In the present study, we identified a stronger molecular biomarker for GC by targeting miRNAs identically downregulated in two profile datasets. The miRNA–mRNA interaction network was constructed, resulting in the identification of miR-143-3p related 228 target genes. To investigate their functional levels, we analyzed the GO functions and KEGG pathways. A PPI network was constructed to identify the top 10 hub genes. SMAD3, TNF, MMP2, MMP9, CTGF, CD44 and AKT1 are associated with atherosclerosis [50,51,52,53,54,55,56]. Gastric cancer and atherosclerosis are known to share many etiological and mechanistical processes, as well as several important molecular pathways [57]. The GO analysis revealed that biological processes were significantly enriched for GC development.
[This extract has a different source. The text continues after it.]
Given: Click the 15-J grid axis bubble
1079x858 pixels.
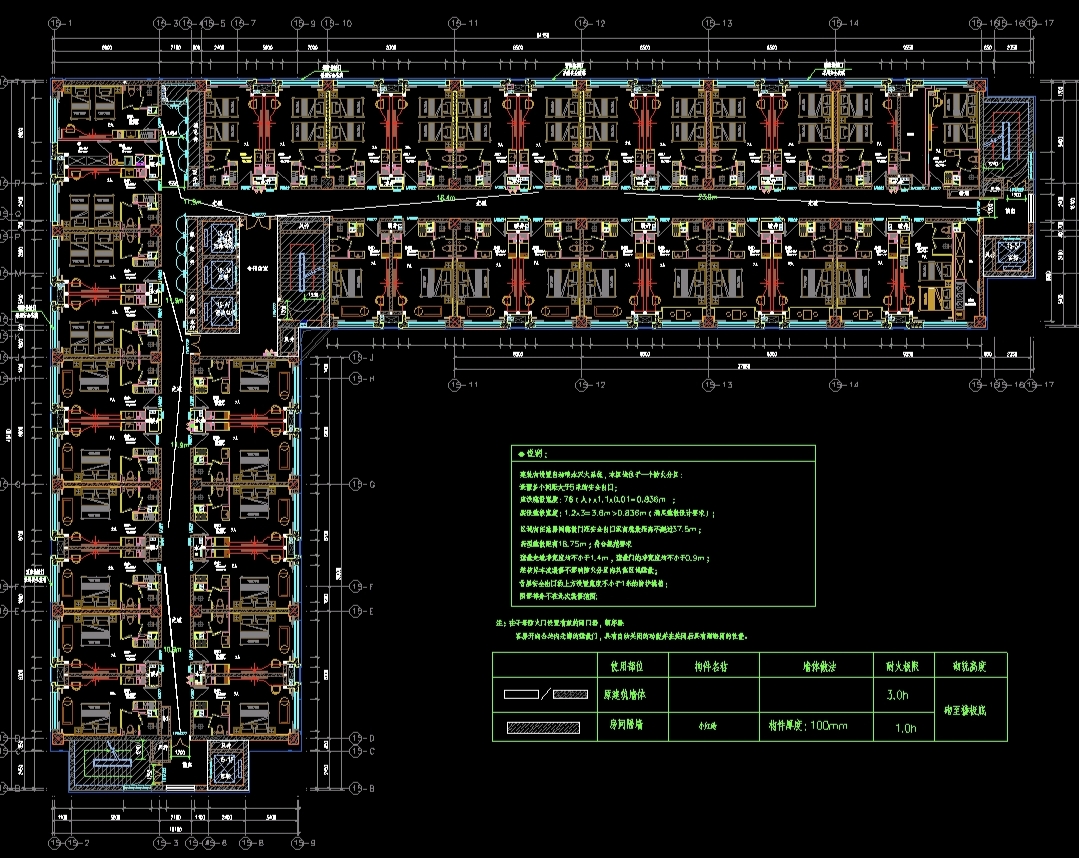Looking at the screenshot, I should pyautogui.click(x=357, y=358).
The extracellular matrix (ECM) is an interconnected macromolecular structure that contributes to cell migration and cancer development [58, 59]. Moreira et al., described how the disruption of the ECM organization impairs GC function and tissue structure, eventually leading to the progression of gastric cancer [60]. Through KEGG analysis, we identified pathways significant in the pathogenesis of GC, such as pathways in cancer, PI3K–Akt signaling, proteoglycans in cancer, and microRNAs in cancer. PI3K–Akt signaling may play a significant role in potential therapeutic targets for gastric cancer [61, 62]. Ye et al., proved that inhibiting PI3K signaling reduced the expression of p-AKT and MMP2, thereby suppressing the proliferative activities and metastatic capabilities of gastric cancer cells [63]. Our study shows crucial molecular pathways and provides insights into potential targets for GC. The results of our analyses are greatly significant for the investigation of the role of miR-143-3p and related target genes in the progression of GC. However, the conclusions of our study need to be further evaluated with a larger dataset.

Collectively, our study suggests that hsa-miR-143-3p represents a potential biomarker for the diagnosis of GC, with the potential to play a significant role through the pathways involved in GC progression. Nevertheless, its clinical application warrants further research.